EXTRACTED INFORMATION section start

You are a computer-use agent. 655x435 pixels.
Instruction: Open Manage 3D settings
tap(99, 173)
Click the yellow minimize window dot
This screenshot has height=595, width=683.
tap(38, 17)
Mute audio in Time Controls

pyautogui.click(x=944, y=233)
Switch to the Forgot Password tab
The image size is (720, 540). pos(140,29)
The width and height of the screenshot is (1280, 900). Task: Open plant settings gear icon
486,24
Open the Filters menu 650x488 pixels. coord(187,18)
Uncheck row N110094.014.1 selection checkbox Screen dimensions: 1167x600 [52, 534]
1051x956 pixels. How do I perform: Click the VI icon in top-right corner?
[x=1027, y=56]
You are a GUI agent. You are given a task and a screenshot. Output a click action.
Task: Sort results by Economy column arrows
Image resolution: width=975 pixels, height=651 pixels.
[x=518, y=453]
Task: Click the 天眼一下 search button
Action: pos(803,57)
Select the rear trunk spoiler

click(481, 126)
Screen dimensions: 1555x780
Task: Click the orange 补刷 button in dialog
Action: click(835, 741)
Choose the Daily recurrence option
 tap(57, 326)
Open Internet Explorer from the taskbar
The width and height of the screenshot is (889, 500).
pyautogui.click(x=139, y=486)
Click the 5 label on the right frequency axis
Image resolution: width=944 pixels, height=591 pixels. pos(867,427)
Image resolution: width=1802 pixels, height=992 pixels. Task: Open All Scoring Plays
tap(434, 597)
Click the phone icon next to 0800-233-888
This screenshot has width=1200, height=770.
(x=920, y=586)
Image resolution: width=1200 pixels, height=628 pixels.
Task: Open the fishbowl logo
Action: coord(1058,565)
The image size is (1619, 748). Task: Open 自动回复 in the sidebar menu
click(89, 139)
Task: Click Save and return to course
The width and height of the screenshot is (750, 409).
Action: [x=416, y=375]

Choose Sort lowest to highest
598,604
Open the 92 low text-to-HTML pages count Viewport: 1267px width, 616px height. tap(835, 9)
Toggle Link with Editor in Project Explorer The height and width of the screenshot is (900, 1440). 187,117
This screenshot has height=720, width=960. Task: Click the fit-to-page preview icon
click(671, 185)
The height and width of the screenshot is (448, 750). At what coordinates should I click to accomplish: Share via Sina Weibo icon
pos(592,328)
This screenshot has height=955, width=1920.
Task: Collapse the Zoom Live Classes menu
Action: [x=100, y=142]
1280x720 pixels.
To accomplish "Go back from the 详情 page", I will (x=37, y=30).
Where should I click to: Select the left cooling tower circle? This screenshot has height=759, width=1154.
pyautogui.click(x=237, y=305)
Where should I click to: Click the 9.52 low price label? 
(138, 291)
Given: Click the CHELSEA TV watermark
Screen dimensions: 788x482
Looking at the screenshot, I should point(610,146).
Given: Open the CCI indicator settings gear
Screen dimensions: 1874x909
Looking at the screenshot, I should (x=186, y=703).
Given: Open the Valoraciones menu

EXTRACTED INFORMATION section end

In the records above, find each line with the string "agent" and list it.

You are a computer-use agent. 655x435 pixels.
You are a GUI agent. You are given a task and a screenshot. Output a click action.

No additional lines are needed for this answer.